■ **THE PROBLEM**: Reproduce the commentary on Romania and the myth of revolution in full, word for word.

■ **SELECTED EXCERPT**:
--- START ---
Comment: Romania and the myth of revolution

On Tuesday Victor Ponta’s Government became the third Romanian government since 1989 – or rather the fourth, if you count Ceausescu’s – to fall after disturbances in the streets. This makes Romania sound like Latin America, though Romania becomes less Latin American and more European every day.

In fact the crowds in front of the government building on Monday and Tuesday nights, as I walked home from my office, which faces it, were large but not very large. Likewise the crowds in University Square – I live nearby. It was nothing like the tightly packed scenes after the presidential elections in 2004 when Traian Basescu unexpectedly defeated Adrian Nastase or in 2014 when Klaus Iohannis unexpectedly defeated Victor Ponta. On both those occasions the crowd was impelled by possibly groundless fears that the Social Democratic government might rig the result. As for the scenes when Romania amazingly knocked England out of the UEFA cup in 2000 that was the closest I hope I shall ever see to the French revolution. This week the crowds were sombre, not rumbustious.

Why is this tradition of governments falling after disturbances in the streets emerging?
--- END ---
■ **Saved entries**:
--- START ---
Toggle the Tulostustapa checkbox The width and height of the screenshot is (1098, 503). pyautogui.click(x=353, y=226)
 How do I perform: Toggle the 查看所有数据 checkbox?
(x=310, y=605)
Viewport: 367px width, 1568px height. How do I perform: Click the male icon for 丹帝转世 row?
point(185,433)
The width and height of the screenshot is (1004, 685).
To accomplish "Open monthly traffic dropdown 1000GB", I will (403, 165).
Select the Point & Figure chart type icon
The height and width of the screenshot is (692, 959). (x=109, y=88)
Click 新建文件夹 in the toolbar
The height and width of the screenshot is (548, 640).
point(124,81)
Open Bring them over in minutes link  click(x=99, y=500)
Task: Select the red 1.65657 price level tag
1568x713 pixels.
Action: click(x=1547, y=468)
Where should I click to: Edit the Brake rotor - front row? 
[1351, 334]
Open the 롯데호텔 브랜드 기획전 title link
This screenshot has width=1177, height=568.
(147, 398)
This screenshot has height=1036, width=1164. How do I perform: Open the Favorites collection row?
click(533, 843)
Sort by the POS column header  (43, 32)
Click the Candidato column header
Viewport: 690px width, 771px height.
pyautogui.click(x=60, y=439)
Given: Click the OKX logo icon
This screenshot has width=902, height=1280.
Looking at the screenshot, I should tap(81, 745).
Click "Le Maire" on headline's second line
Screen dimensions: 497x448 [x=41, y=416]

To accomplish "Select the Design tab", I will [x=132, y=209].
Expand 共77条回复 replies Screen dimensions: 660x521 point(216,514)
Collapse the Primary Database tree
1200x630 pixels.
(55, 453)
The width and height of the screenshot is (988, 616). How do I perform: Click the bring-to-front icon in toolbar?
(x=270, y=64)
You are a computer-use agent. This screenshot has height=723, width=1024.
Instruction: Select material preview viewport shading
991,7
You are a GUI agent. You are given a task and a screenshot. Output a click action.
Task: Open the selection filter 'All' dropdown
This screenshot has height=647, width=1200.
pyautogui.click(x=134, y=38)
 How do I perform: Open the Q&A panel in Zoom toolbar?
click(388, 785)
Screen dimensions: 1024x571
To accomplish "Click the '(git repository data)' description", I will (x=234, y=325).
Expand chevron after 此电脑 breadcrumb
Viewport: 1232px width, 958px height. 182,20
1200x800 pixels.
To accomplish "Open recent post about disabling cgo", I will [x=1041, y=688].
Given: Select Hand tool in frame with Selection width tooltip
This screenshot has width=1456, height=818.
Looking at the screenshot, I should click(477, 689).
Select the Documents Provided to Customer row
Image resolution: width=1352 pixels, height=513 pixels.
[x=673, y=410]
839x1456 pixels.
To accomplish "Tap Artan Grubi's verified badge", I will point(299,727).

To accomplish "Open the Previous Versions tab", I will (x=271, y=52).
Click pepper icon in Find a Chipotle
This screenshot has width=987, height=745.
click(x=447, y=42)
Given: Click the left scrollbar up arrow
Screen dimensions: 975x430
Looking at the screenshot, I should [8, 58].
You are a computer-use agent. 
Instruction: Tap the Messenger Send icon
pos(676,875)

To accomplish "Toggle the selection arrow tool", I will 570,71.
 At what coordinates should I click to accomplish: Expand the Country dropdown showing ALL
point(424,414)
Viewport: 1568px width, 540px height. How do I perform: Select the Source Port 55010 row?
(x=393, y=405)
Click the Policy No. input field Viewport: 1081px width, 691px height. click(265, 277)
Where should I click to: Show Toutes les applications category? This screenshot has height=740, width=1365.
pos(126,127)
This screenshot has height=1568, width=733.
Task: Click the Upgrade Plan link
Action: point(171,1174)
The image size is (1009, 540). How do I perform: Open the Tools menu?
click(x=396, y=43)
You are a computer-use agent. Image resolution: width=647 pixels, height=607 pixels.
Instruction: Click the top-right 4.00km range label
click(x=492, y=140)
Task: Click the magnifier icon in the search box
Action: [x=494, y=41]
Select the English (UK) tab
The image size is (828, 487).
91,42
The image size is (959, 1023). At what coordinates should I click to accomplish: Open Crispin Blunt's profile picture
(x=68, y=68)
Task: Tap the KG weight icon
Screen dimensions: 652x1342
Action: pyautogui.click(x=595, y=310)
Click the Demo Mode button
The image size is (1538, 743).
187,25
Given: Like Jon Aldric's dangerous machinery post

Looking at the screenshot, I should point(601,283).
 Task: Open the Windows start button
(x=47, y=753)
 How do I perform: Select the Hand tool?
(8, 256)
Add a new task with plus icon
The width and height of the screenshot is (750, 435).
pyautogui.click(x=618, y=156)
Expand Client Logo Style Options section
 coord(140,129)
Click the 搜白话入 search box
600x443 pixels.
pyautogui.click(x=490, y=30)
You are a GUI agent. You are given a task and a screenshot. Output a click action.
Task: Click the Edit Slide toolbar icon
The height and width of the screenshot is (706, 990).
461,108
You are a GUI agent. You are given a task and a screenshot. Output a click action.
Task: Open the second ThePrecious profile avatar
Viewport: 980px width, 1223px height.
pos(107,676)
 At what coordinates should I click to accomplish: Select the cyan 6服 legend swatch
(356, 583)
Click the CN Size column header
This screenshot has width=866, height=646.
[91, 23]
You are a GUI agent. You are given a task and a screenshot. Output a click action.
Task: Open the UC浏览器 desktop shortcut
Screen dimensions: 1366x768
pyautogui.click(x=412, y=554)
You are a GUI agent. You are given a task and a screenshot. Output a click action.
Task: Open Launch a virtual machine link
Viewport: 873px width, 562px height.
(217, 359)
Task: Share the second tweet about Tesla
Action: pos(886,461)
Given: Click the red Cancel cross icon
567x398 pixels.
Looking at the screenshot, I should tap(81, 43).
--- END ---
■ **RESULT FOR THIS TASK**:
Comment: Romania and the myth of revolution

On Tuesday Victor Ponta’s Government became the third Romanian government since 1989 – or rather the fourth, if you count Ceausescu’s – to fall after disturbances in the streets. This makes Romania sound like Latin America, though Romania becomes less Latin American and more European every day.

In fact the crowds in front of the government building on Monday and Tuesday nights, as I walked home from my office, which faces it, were large but not very large. Likewise the crowds in University Square – I live nearby. It was nothing like the tightly packed scenes after the presidential elections in 2004 when Traian Basescu unexpectedly defeated Adrian Nastase or in 2014 when Klaus Iohannis unexpectedly defeated Victor Ponta. On both those occasions the crowd was impelled by possibly groundless fears that the Social Democratic government might rig the result. As for the scenes when Romania amazingly knocked England out of the UEFA cup in 2000 that was the closest I hope I shall ever see to the French revolution. This week the crowds were sombre, not rumbustious.

Why is this tradition of governments falling after disturbances in the streets emerging?